Second Department Clarifies: Referee Reports Must Rest on Produced Business Records; RPAPL 1301(3) Defense Fails Absent Prejudice

Second Department Clarifies: Referee Reports Must Rest on Produced Business Records; RPAPL 1301(3) Defense Fails Absent Prejudice

Introduction

In Citimortgage, Inc. v. Hassanin (2025 NY Slip Op 05935, Second Department, Oct. 29, 2025), the Appellate Division reversed an order and judgment of foreclosure and sale issued by the Supreme Court, Queens County. The decision delivers two central clarifications for New York foreclosure practice:

  • A referee’s report cannot be confirmed where the plaintiff’s computations are grounded in unproduced business records, and an affidavit from a later loan servicer must lay a CPLR 4518-compliant foundation for any records created by prior entities, particularly where the alleged default predates the servicer’s tenure.
  • An RPAPL 1301(3) concurrent-action defense is patently meritless absent prejudice—i.e., where the prior foreclosure was effectively abandoned and the borrower was not burdened by defending two actions on the same debt at the same time.

The case stems from a long-running mortgage foreclosure involving Citimortgage, Inc. (plaintiff-respondent) and borrower Hoda Hassanin (defendant-appellant).
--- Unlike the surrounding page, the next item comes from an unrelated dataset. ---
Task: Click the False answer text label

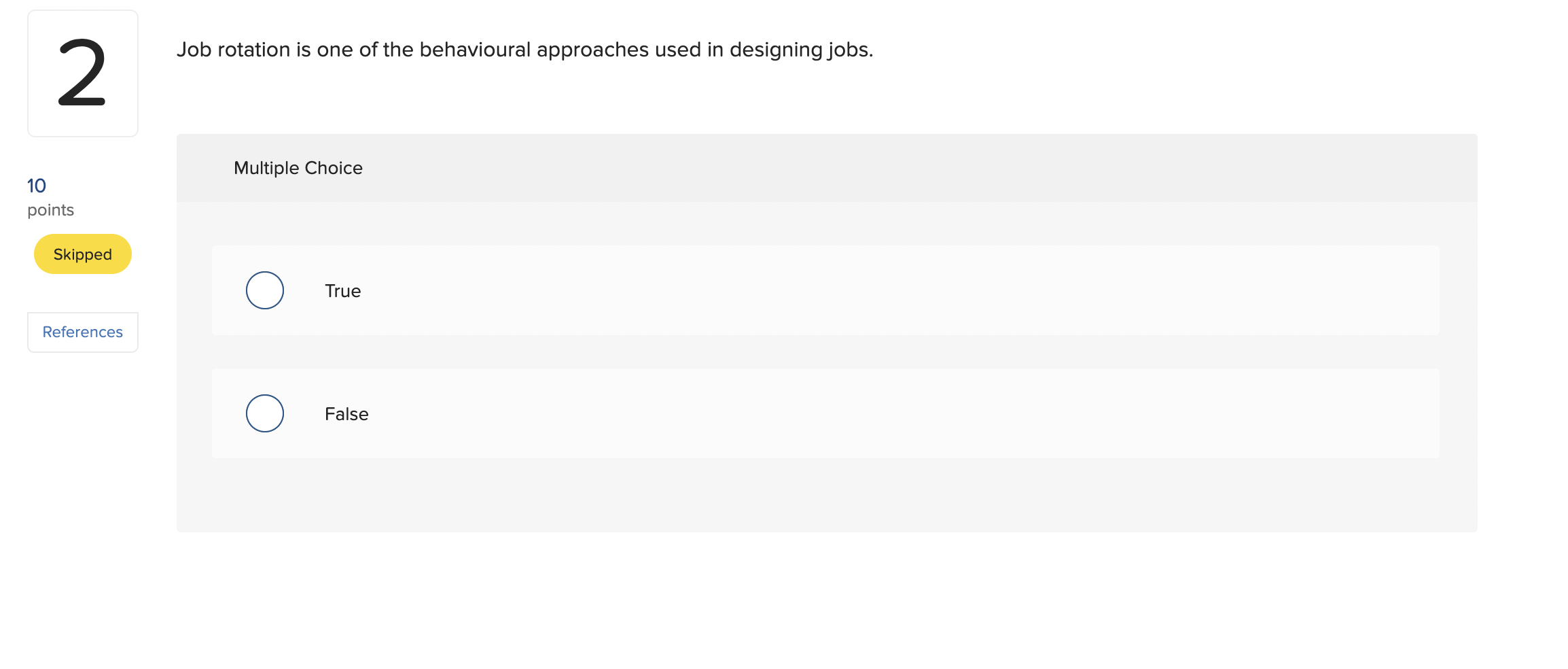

The Second Department reversed the confirmation of the referee’s report and remitted for a new computation, while affirming the trial court’s rejection of a late RPAPL 1301(3) defense and finding no prejudice from the referee’s failure to hold a hearing.

Summary of the Opinion

The Appellate Division:

  • Reversed the order and judgment of foreclosure and sale, with costs.
  • Denied the plaintiff’s motion to confirm the referee’s report and for a judgment of foreclosure and sale.
  • Rejected the referee’s report.
  • Remitted to Supreme Court, Queens County, for a new report computing the amount due to plaintiff, followed by proceedings under CPLR 4403 and entry of an amended judgment.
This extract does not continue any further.